Long an issue of concern for super funds, member engagement has become even more critical for the super industry as we brace ourselves for the very real possibility of negative returns for the second year running.

After more than half a decade of solid returns, one could argue that most Australians – especially those some years away from retirement – could be expected to calmly absorb the news that their super had dropped by an average of 6.4 per cent last financial year. But what if 2009 returns continue to disappoint? Will the drift to cash continue and will inter-fund switching increase?

Feedback from the not-for-profit sector of industry, corporate and publicsector funds is that member movement into cash, while notably higher than recent years, is still relatively small as a proportion of total membership. In the case of one large fund, a doubling in the numbers of members switching across to its capital-guaranteed option amounted to a rise from 1 to 2 per cent of members invested in this option.

Furthermore most fund members have remained in the ‘default’ investment option of their fund which, in most cases, provides a reasonably high exposure to equity and property assets. In some cases, more than 95 per cent of not-for-profit fund members choose this option. During the worst of the market falls this year, member enquiries increased at call centres around the country, but no where near to the level that many funds were anticipating. Indeed, many funds hiring extra staff for an anticipated rise in member enquiries found this measure was largely unwarranted.

Fund communication strategies – well in place before the start of the economic downturn – appear to have contributed to a greater understanding and acceptance that super is a long term investment and that market volatility is part of the package. Industry wide campaigns as conducted by the Industry Super campaign have also assisted in getting the message across. Many individual funds have been successful in targeted campaigns to older members. But the industry knows it can’t afford to be complacent.

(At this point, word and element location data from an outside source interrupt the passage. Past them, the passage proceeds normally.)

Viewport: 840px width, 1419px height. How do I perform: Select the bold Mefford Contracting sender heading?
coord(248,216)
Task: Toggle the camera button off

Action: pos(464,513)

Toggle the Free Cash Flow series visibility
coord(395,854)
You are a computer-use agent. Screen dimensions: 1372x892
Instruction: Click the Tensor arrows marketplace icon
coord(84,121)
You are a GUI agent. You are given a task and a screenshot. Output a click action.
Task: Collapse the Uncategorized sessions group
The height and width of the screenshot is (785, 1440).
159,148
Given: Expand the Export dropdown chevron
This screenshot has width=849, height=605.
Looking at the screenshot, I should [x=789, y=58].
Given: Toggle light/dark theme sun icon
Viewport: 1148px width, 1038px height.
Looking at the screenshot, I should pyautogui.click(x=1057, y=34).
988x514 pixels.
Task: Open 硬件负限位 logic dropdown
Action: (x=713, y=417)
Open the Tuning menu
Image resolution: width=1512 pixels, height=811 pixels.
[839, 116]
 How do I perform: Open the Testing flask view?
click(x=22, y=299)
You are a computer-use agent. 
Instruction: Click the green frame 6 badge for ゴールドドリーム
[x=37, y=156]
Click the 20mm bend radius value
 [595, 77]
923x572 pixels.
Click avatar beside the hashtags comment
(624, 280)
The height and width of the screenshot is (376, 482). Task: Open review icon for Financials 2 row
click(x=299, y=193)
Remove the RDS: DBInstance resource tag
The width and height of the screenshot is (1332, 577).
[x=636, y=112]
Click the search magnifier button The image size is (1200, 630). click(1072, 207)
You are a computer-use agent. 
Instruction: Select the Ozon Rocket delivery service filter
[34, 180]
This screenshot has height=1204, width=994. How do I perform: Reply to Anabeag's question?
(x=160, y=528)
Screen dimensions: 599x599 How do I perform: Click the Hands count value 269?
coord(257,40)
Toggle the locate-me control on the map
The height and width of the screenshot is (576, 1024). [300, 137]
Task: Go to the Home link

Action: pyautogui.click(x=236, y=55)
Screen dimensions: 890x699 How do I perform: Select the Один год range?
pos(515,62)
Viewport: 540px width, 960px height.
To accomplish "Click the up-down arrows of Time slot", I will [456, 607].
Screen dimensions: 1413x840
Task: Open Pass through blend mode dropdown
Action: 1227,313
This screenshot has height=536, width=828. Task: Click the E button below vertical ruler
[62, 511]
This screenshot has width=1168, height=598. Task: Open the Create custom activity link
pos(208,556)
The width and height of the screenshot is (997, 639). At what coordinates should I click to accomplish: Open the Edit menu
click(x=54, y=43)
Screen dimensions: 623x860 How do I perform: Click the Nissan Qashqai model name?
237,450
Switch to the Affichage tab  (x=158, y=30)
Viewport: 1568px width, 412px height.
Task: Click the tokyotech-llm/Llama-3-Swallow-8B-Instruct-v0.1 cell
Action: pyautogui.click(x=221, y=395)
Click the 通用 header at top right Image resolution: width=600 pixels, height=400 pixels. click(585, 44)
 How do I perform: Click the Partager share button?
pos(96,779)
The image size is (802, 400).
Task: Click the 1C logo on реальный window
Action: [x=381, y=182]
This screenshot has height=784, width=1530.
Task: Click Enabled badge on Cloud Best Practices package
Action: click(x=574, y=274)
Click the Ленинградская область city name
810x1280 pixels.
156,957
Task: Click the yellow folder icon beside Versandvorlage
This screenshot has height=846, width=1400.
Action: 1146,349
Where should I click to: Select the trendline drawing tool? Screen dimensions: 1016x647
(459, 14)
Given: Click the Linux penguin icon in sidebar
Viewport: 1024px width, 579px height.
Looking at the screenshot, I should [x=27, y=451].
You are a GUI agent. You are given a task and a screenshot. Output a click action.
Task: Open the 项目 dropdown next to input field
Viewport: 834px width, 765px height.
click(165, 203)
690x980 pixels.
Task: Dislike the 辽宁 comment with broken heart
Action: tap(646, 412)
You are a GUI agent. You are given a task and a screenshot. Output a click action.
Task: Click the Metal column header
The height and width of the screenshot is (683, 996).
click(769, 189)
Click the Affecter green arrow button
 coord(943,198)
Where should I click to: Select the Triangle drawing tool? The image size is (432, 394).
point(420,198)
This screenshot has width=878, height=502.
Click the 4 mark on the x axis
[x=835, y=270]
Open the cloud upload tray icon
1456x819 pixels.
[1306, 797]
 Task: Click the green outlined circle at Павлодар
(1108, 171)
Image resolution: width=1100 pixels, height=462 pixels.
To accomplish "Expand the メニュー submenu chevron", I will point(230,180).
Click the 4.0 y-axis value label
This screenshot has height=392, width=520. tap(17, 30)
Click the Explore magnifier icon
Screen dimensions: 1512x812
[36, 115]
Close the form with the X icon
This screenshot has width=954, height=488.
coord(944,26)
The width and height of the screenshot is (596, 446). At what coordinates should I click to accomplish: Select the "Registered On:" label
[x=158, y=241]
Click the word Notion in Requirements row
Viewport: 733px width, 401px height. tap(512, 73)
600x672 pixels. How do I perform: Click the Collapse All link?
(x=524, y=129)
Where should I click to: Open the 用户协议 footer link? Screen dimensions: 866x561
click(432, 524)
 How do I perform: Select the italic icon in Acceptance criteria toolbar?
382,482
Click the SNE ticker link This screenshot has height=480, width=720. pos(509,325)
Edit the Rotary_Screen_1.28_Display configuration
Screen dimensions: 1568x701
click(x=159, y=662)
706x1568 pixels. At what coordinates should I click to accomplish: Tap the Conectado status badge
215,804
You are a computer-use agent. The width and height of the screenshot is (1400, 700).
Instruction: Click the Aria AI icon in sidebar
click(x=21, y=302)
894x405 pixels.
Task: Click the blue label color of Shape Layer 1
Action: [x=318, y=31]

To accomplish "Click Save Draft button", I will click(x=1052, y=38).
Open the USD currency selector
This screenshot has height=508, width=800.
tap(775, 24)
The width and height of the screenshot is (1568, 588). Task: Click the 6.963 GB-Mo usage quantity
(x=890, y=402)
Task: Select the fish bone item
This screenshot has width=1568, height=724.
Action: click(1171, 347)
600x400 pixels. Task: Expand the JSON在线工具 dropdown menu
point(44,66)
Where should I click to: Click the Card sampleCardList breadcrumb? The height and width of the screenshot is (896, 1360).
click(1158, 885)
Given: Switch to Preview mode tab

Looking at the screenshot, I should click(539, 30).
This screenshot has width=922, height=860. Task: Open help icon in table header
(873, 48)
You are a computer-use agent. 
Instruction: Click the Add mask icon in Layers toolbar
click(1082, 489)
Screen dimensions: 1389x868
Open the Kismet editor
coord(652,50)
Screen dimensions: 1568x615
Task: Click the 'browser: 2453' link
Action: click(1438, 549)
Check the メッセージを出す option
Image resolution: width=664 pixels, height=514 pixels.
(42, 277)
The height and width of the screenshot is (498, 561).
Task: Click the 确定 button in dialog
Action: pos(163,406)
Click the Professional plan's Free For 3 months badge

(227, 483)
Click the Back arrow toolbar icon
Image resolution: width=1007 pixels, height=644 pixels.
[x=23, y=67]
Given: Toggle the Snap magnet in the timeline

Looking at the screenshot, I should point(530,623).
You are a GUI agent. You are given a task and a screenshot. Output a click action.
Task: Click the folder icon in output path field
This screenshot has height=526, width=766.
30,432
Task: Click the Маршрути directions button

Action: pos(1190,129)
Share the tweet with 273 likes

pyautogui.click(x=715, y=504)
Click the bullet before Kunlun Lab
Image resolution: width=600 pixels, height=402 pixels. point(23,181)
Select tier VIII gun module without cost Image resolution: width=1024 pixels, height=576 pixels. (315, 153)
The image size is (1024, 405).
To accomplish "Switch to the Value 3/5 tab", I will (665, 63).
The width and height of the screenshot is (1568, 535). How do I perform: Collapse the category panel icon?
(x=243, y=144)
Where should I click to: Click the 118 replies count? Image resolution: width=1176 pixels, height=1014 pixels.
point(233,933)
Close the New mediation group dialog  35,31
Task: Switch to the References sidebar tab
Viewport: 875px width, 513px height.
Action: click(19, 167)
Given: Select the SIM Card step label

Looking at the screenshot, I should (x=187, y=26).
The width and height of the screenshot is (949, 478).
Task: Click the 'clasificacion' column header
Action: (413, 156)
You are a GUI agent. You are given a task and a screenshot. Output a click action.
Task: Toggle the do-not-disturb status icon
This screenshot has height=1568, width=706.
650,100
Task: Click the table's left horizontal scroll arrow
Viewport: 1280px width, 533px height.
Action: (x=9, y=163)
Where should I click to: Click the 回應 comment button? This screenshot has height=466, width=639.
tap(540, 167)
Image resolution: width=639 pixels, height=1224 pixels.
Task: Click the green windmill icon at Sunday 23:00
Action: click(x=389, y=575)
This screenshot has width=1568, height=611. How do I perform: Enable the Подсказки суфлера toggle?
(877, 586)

Just when many Australians need to be putting more into their super to ensure a comfortable retirement, the poor market performance is leading to increased doubt and less participation. Many working Australians are expected to stop making voluntary super contributions, with one recent poll suggesting that nearly 10 per cent of fund members have done so already. It’s clear that confidence in our system can no longer be simply addressed by the mantra of “super is long term investment”.